Under such a scenario, hotels may consider awarding additional incentives by room type rather than at the hotel level. It is not just the price on the contract, but the terms of the contract, that are also important. Hotels should ensure their distributor contracts allow for re-evaluation of the price and contract terms at regular intervals throughout the contract term based on usage, as well as materialisation.

Should I consider a property renovation?

In general, hotel renovations should be considered when a property needs to be upgraded in order to maintain its revenues and defend its fair market share and revenue generation index. A key indicator it is time to put renovation investment on the table is when the asset experiences a sustained drop in room occupancy unrelated to any price rises or other factors the hotel could have manufactured that resulted in such an occurrence.

One of the biggest choices a hotelier must make relating to a renovation is whether to partially shutdown the property, stagger building works and trade-through, or to undertake a full closure. A hotel’s online reputation will be impacted both during renovations (think complaints from guests about noise or availability of rooms) and post renovations (guests may or may not like the new rooms or could potentially stage a reputation revolt if they get an unrenovated room). It is vital, therefore, for pricing to reflect how guests currently perceive the property, how this compares to the competitor set, how a partial shutdown (and subsequent building works) will impact a guest’s stay and what is the desired reputation for the hotel after the property is reopened.
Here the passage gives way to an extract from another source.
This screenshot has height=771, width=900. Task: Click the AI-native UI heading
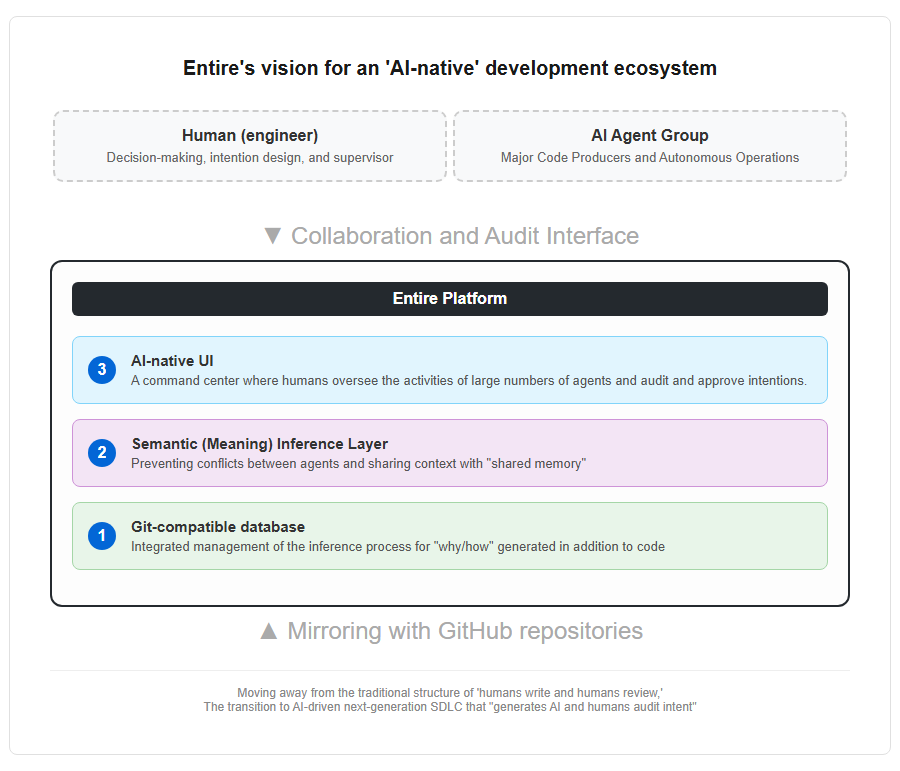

What can I learn from other markets that have gone through oversupply issues?

While it can be argued the high volume of hotel construction across the APAC region is a sign the industry is in overall good health, given the property development pipeline can be reflective of sustained periods of high demand, some markets in Asia are not always as fortunate. Take Bali, for example, where oversupply was such an issue in 2016 that the Indonesian Tourism Industry Association (GIPI) Bali chapter chairman, Ida Bagus Ngurah Wijaya commented, “We are facing an oversupply of accommodation in Bali. The government should take real action as the oversupply is also causing a price war, with customers being offered inexpensive hotel rates. If the government has no policy, Bali will become a cheap holiday destination.”

Indeed, Bali’s occupancy woes and the influx of Airbnb-style product has resulted in a continued softening of the market, price wars and change in the guest mix on property. Although many resorts think a full hotel is a profitable hotel—citing the on-property spend as compensation to the cheaper room rate—in reality, guests paying significantly less do not tend to spend at the bar or spa, instead drinking externally purchased alcohol and frequenting the many local restaurants and spas.

The different demographic of price sensitive guests additionally impacts those guests seeking a higher end experience—leading to poor guest ratings and reviews. The race to the bottom through heavy discounting is a risky strategy with negative, broad-reaching implications. Maintaining price and brand integrity and adding value rather than discounting continues to be a more prudent long-term approach that shields brand position and guest experience.

Address short-term challenges, but plan for long-term success

In an evolving market, an effective pricing strategy that makes the most of advanced hotel operational technologies is a way that revenue managers can maximise profits, especially when faced with demand challenges associated with new competitors. Having the right information to make decisions is key, as well as continually monitoring impacts caused by changes in strategy. While it is important to take competitors into consideration, when looking to maximise revenue, it is also important the hotel has a long-term plan in place to secure its successful future.